Background: While extreme elderly patients (age 80 and above) benefit from joint replacement, there is controversy about whether their physical function improves as much as younger individuals following total hip arthroplasty.
Methods: We completed a retrospective cohort study comparing extreme elderly total hip arthroplasty (THA) patients to younger patients. We obtained data from a large institutional repository of 2327 consecutive THAs performed from April 2011 through July 2016 at an American academic medical centre. We performed multivariate regression analyses to determine associations between age group and clinically significant improvement in the Patient-Reported Outcome Measurement Information System (PROMIS)-10 physical component summary (PCS) score. Secondary outcomes included the magnitude of PCS change, length of stay (LOS), and facility discharge.

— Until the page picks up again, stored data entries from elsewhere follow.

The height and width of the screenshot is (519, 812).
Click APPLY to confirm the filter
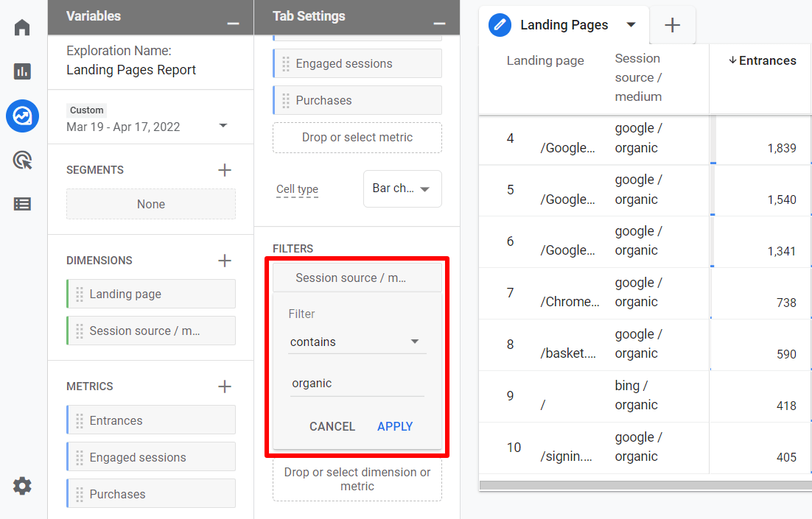[395, 426]
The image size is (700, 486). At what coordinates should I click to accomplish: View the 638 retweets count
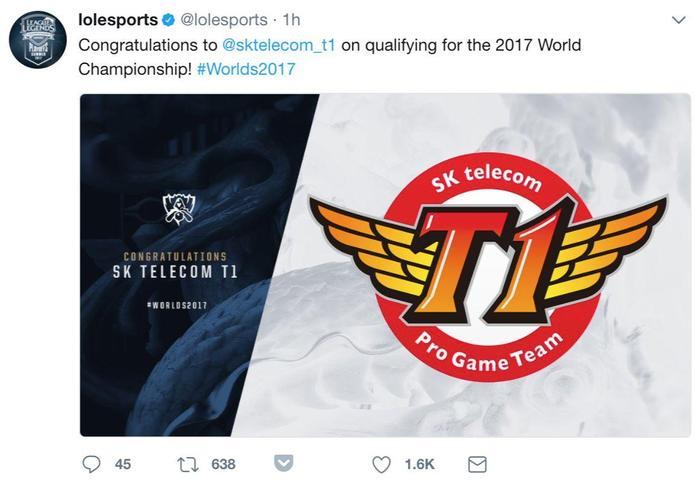223,465
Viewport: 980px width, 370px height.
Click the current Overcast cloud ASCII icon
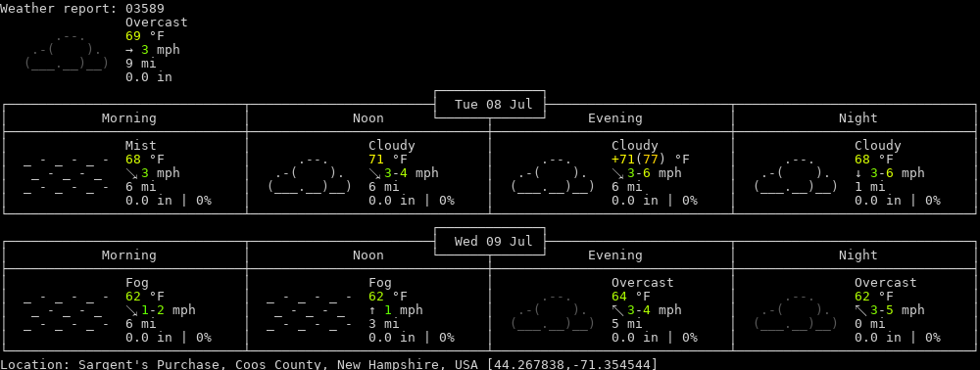pos(67,50)
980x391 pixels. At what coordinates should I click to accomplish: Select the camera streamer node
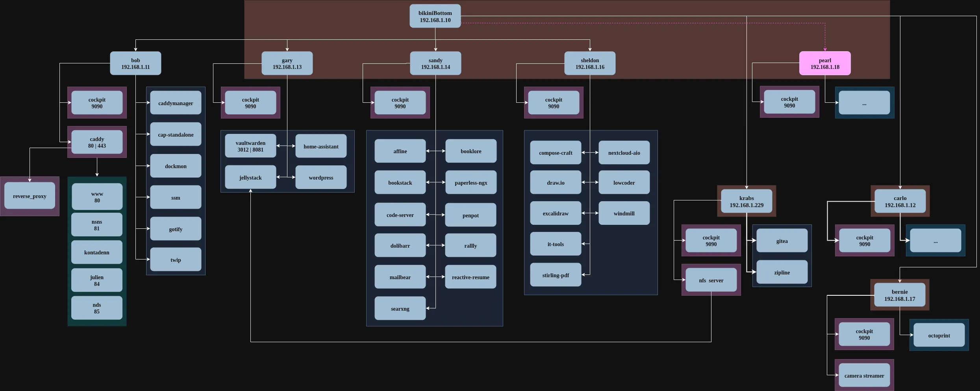coord(864,376)
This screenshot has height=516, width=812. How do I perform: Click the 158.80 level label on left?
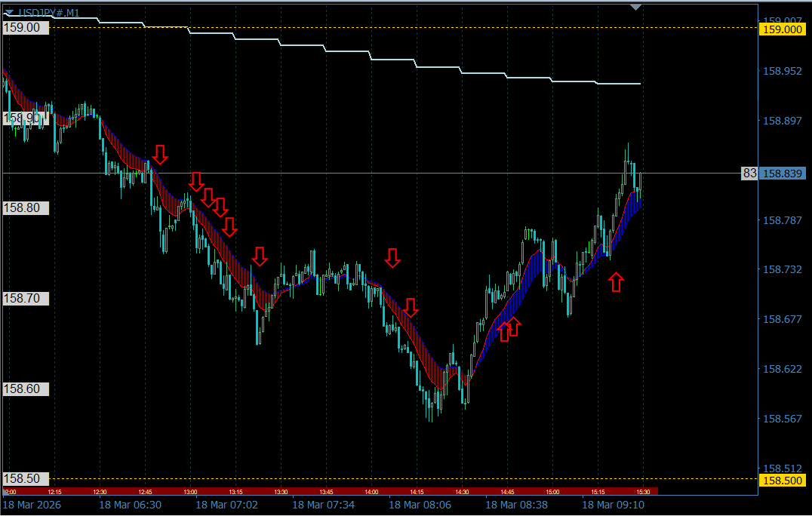pos(26,208)
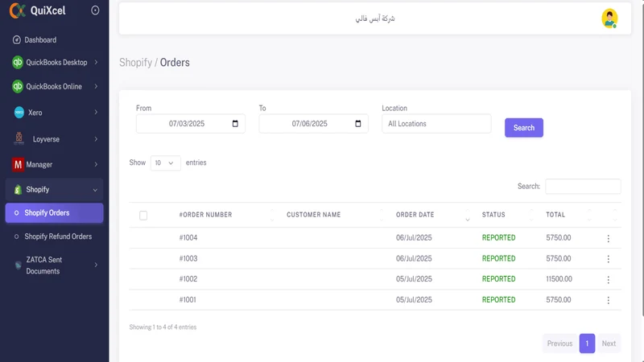Click the purple Search button
This screenshot has width=644, height=362.
click(524, 128)
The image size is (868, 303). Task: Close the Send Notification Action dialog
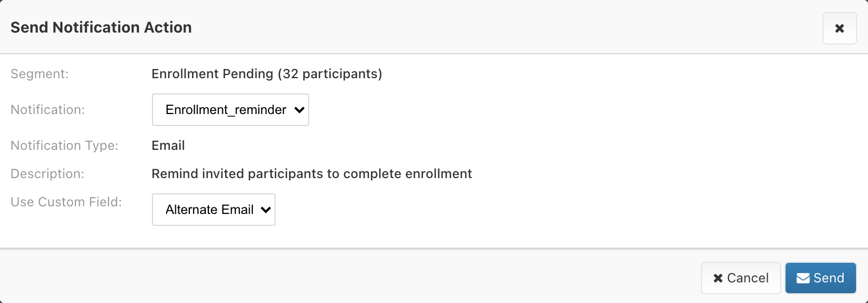click(x=839, y=28)
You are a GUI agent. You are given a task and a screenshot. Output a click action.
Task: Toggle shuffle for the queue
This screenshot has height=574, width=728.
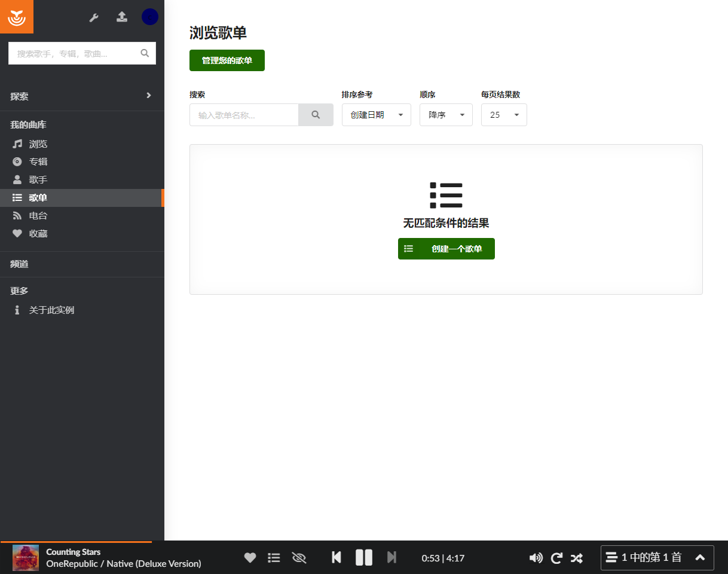point(576,558)
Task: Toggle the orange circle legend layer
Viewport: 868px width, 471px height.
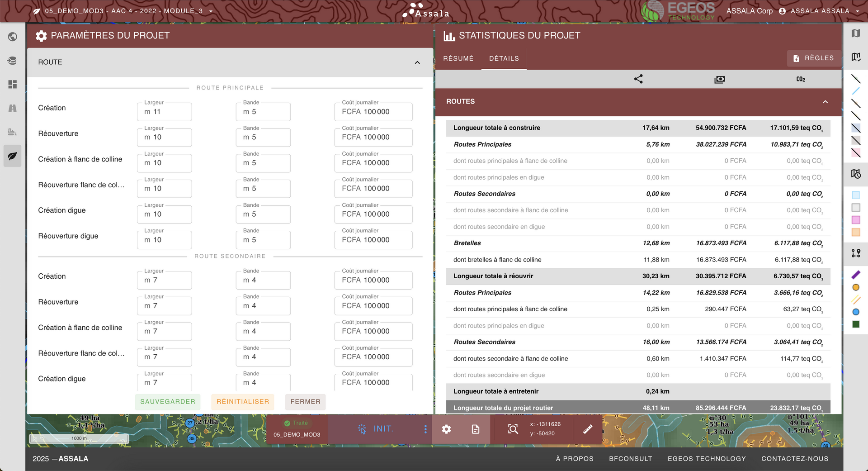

Results: There were 187 THAs (8.0%) in patients age ⩾ 80 years compared to 2140 THA procedures in patients < age 80. Extreme elderly patients had similar adjusted odds of achieving clinically significant PCS improvement after THA (p = 0.528) and there were no statistical differences in adjusted postoperative PCS score improvements between the cohorts. Extreme elderly patients were associated with a 0.68 day longer adjusted LOS (p < 0.001) and demonstrated higher adjusted odds of facility discharge following THA (OR 8.96, p < 0.001).
Conclusions: Compared to younger patients, extreme elderly individuals had similar adjusted postoperative functional outcomes following THA but utilised substantially more resources in the form of increased time in the hospital and higher rates of facility discharges.
Keywords: Elderly age; patient-reported measures; patient-reported outcomes; physical function; total hip arthroplasty.